Soon: A hot, upscale residency called Dharavi

by MANJU MEHTA

Indian Express, MUMBAI, AUGUST 24, 2003



2004



Asia’s biggest slum to become an urban sprawl with housing complexes, supermarkets

: The biggest slum of Asia is getting a makeover.

Stroll along the 90 Feet Road here and in an instant, the documentaries made on this slum seem as vintage as the lone, rusting hand-pump in a corner.

Third-generation Dharaviites - concretised roads below their feet and wheels, cellphones in their hands - are poised to move their slum up the social ladder.

The latest offering in Mumbai’s urban sprawl includes housing complexes, supermarkets, new-age hospitals, a state-of-the art leather institute, fashion and ceramic institutes and a four-acre sports complex.

The price tag? Rs 5,600-crore. It’s a made-to-order slum rehabilitation project.

There’s more. The 225-sq ft homes come at an affordable price tag of anything between Rs 1,800 per sq ft to Rs 2,100 per sq ft. Compare that to pads in neighbouring Matunga and Sion which could cost a good deal more.

Designed by architect Mukesh Mehta after a five-year study, this rehab scheme stands out because of its tag as a holistic project. Conventionally, Slum Rehabilitation Authority (SRA) schemes simply replace shanties with flats. This project aspires to develop the entire area (read wider roads, adequate open spaces, hospitals, supermarkets...)

What every shanty-owner gets, thus, is a 225 sq ft flat for free, with middle-class lifestyle attached.

‘‘With its bustling economy generating Rs 3,000 crore a year, over 50 per cent of Dharaviites fall in the middle-income bracket with an annual income anywhere between Rs 75,000 to Rs 5 lakh. So why should they settle for vertical slums?’’ asks Mehta.

Residents agree. ‘‘Till recently, about 1,000 families migrated annually to middle-class localities in the northern suburbs. Not any more. Flats with all the trappings of an upwardly mobile lifestyle are available here itself,’’ says S A Sunder, a Dharaviite for 25 years and long-time social worker.

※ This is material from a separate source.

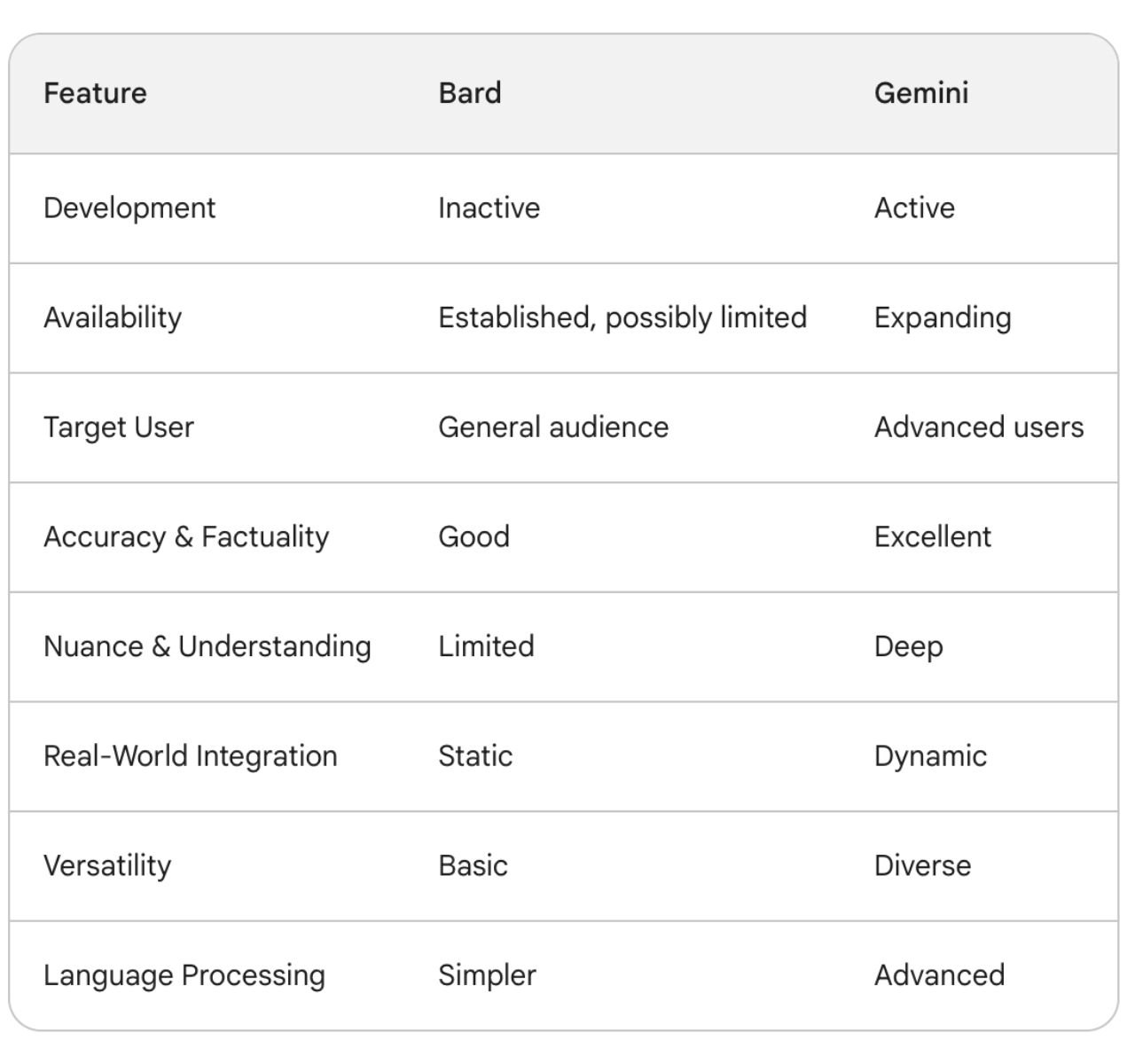The height and width of the screenshot is (1064, 1135).
Task: Select the Language Processing row label
Action: (x=184, y=975)
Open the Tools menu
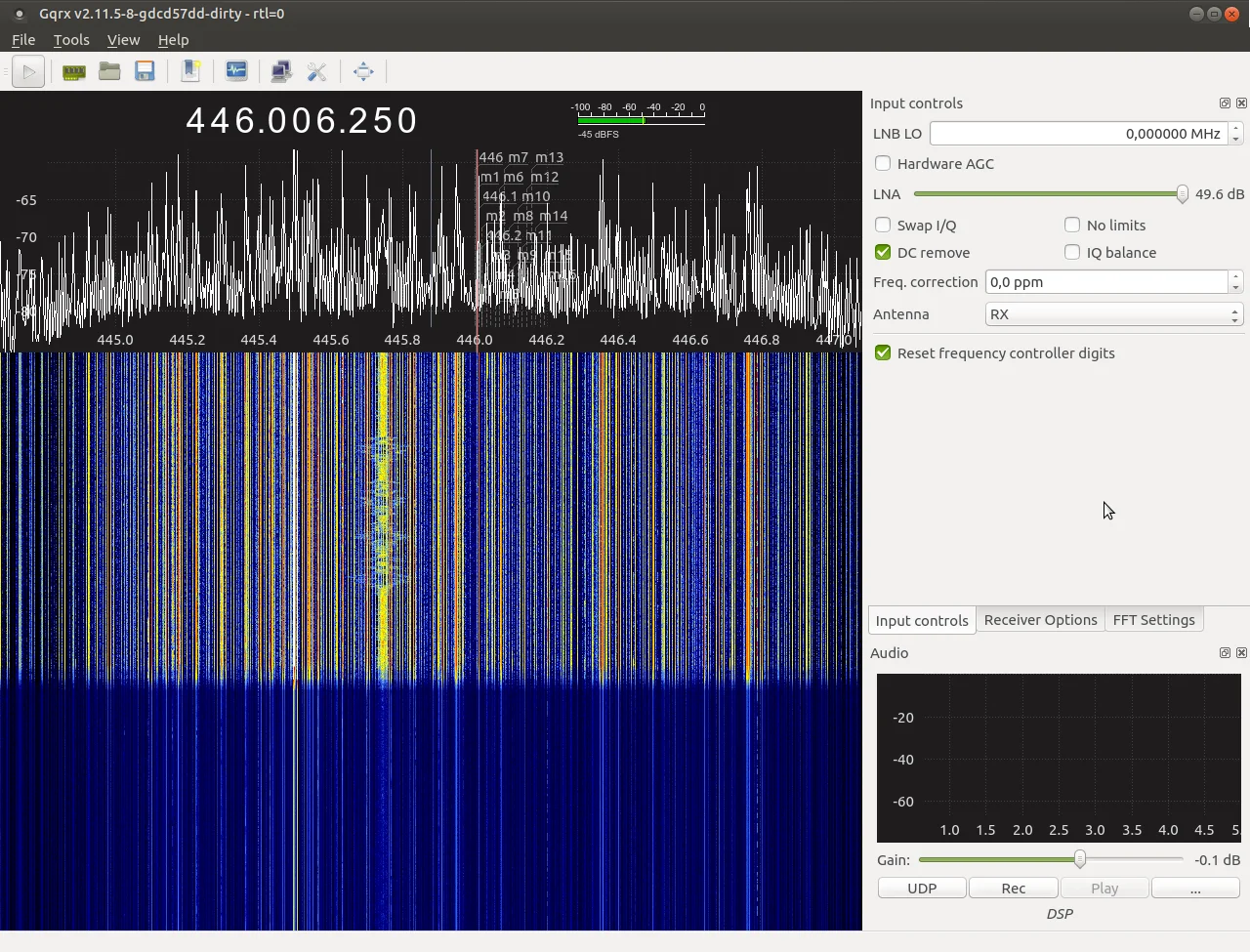This screenshot has width=1250, height=952. click(x=71, y=40)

Every morning, as he treks half a kilometre to complete his morning ablutions, Syed Yakkubhai (52) remembers a dream.

It’s a dream that he and 60 other families of Islampura colony in Dharavi have been chasing for eight years now.

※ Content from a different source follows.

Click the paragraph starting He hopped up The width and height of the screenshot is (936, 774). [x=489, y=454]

From their 250-sq ft shanties which open into 4-feet wide lanes, Yakubbhai and others have dreamt of life in a ‘‘self-contained’’ flat.

The progress so far: Islampura slum has become Islampura Co-operative housing society on paper. ‘‘Some more paperwork and then our shanties will be demolished for a new building under architect Mukesh Mehta’s project,’’ says Yakubbhai. He doesn’t know it yet, but if Islampura gets its fairy-tale ending, a Domino effect will kick off, changing Dharavi’s face irreversibly.

Chief of the SRA Ujjwal Uke says the project has been approved in principle. ‘‘It now needs only cabinet approval.’’

Housing Secretary Suresh Joshi says the project will be placed before the cabinet committee in about 15-20 days. Once sanctioned, bids from developers will be invited.

The blueprint divides the 174 hectare slum into 12 sectors, each will house three to four colonies. Seven-storey buildings will rehabilitate slum dwellers.

Residents are not even worried about being stuck in transit camps forever, given the frenetic pace of construction activity in Sector 5 of Dharavi, where seven-storey residential structures are already taking shape under other SRA schemes.

‘‘It’s called Tunnel Form Shuttering, a technology imported from Holland. In 12 hours, concrete moulds of walls and ceiling are created and then put in place by a crane. Concrete mixture is then poured inside these moulds. These forms are computer-heated and on cooling, the strength the wall achieves is equivalentto 20 days of concretising and curing,’’ says the architect.

But there are others like Nanji Devadia (37), a potter, for whom the project sounds a death knell.

‘‘How can we take our trade to buildings? We need vast open plots for kilns and space to dry the pots,’’ he says.